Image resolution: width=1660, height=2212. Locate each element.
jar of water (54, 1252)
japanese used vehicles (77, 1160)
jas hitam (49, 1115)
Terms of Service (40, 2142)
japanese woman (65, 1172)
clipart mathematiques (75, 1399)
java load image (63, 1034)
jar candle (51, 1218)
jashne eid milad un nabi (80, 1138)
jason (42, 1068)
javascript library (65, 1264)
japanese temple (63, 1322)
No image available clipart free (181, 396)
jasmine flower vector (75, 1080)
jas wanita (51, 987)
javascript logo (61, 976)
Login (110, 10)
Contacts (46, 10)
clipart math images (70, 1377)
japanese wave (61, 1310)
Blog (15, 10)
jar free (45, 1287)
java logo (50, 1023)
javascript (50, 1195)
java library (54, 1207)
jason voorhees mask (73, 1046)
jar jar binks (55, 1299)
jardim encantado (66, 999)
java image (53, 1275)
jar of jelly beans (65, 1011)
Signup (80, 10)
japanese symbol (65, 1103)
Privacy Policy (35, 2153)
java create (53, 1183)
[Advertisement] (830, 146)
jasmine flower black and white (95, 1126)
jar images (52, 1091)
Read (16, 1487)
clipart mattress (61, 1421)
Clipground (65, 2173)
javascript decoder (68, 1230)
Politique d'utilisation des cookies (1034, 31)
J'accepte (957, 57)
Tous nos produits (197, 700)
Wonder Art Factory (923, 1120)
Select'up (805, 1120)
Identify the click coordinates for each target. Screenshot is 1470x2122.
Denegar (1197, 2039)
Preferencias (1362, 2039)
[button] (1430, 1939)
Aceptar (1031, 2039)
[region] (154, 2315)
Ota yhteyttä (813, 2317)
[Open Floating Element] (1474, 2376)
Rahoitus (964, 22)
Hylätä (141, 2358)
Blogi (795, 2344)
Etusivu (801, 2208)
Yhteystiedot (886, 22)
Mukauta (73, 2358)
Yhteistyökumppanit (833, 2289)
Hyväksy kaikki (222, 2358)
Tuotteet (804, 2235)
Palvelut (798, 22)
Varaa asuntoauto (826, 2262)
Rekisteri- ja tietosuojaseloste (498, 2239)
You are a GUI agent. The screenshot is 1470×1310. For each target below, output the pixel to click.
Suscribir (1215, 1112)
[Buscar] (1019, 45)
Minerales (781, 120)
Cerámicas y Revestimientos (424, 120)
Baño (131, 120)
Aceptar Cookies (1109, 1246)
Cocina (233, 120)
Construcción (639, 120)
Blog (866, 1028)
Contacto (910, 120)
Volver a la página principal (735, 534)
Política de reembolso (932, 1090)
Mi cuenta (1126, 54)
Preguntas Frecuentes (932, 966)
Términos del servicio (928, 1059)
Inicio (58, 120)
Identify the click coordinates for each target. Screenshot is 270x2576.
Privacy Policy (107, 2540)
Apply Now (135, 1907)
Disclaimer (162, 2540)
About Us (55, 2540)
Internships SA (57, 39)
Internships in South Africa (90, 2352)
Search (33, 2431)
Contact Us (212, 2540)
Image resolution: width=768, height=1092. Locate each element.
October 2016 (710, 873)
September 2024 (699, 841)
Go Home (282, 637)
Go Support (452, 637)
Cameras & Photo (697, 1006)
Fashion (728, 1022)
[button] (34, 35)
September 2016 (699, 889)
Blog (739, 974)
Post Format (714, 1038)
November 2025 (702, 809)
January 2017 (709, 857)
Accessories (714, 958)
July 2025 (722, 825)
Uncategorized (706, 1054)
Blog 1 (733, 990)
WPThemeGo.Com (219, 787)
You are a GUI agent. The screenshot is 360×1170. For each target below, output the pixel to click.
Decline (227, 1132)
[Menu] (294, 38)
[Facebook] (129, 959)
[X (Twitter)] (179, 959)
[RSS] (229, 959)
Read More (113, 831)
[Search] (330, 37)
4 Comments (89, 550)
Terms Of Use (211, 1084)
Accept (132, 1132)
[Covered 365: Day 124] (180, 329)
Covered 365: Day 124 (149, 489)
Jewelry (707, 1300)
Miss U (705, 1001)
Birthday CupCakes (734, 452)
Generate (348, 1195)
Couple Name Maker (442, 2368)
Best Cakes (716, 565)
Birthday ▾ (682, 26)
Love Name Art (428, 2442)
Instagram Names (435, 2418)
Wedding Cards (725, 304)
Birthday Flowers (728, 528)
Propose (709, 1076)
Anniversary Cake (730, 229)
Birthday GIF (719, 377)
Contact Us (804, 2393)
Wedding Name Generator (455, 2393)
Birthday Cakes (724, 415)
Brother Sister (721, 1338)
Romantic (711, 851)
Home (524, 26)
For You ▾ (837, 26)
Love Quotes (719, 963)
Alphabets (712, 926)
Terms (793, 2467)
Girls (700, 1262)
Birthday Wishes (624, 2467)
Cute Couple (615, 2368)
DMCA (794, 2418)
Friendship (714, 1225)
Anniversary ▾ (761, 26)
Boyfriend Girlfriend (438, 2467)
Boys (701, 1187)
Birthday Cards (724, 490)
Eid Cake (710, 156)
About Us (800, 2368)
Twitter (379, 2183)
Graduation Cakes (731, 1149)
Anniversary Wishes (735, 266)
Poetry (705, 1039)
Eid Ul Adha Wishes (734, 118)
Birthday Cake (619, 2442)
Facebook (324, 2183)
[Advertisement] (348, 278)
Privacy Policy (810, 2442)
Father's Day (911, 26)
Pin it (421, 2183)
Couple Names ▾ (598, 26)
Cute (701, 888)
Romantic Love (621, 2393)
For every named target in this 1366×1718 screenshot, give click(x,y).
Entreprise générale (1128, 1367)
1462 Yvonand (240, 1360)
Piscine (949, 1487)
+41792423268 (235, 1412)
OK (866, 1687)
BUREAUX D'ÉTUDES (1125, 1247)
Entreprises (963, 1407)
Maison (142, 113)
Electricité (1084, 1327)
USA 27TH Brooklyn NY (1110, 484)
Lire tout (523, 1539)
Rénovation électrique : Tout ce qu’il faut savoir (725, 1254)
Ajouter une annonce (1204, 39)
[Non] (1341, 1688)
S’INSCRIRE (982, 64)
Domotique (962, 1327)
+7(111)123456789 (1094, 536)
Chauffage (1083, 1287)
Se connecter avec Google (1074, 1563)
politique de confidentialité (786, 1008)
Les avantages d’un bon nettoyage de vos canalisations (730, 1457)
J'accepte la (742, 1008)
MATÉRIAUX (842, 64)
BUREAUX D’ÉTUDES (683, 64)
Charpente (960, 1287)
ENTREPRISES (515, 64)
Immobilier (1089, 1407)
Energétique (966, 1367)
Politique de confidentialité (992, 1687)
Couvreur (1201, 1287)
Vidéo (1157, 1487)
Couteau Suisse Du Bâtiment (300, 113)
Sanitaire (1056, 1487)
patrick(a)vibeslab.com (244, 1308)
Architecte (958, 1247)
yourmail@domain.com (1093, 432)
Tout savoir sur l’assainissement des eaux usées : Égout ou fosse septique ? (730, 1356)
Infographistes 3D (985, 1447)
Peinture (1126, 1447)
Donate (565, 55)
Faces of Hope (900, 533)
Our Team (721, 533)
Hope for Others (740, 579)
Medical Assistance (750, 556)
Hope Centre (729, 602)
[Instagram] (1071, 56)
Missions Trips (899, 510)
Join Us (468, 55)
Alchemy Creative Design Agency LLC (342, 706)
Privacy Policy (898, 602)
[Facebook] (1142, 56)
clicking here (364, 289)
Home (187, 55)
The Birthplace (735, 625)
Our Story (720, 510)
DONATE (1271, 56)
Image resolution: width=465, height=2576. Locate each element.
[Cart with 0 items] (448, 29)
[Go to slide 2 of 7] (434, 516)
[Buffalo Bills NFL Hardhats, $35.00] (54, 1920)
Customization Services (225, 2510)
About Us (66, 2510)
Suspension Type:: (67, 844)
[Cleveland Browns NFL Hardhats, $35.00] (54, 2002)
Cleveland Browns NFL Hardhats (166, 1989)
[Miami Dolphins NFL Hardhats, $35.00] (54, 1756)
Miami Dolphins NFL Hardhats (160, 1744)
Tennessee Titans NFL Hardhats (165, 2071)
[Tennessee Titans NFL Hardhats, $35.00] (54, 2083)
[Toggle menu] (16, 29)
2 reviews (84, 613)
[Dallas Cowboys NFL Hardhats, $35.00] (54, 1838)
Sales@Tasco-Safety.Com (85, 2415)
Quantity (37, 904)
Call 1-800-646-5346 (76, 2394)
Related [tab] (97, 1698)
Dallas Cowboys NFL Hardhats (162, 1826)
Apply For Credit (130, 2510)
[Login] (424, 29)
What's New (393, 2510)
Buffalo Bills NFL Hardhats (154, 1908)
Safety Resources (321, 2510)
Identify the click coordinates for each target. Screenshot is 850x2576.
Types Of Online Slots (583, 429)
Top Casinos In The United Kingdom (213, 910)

### [EXERCISE DETAILS]
Where does the word "Birthday" occur in the data? Copy every line that has it.

### [RESPONSE]
Birthday CupCakes (734, 452)
Birthday ▾ (682, 26)
Birthday Flowers (728, 528)
Birthday GIF (719, 377)
Birthday Cakes (724, 415)
Birthday Wishes (624, 2467)
Birthday Cards (724, 490)
Birthday Cake (619, 2442)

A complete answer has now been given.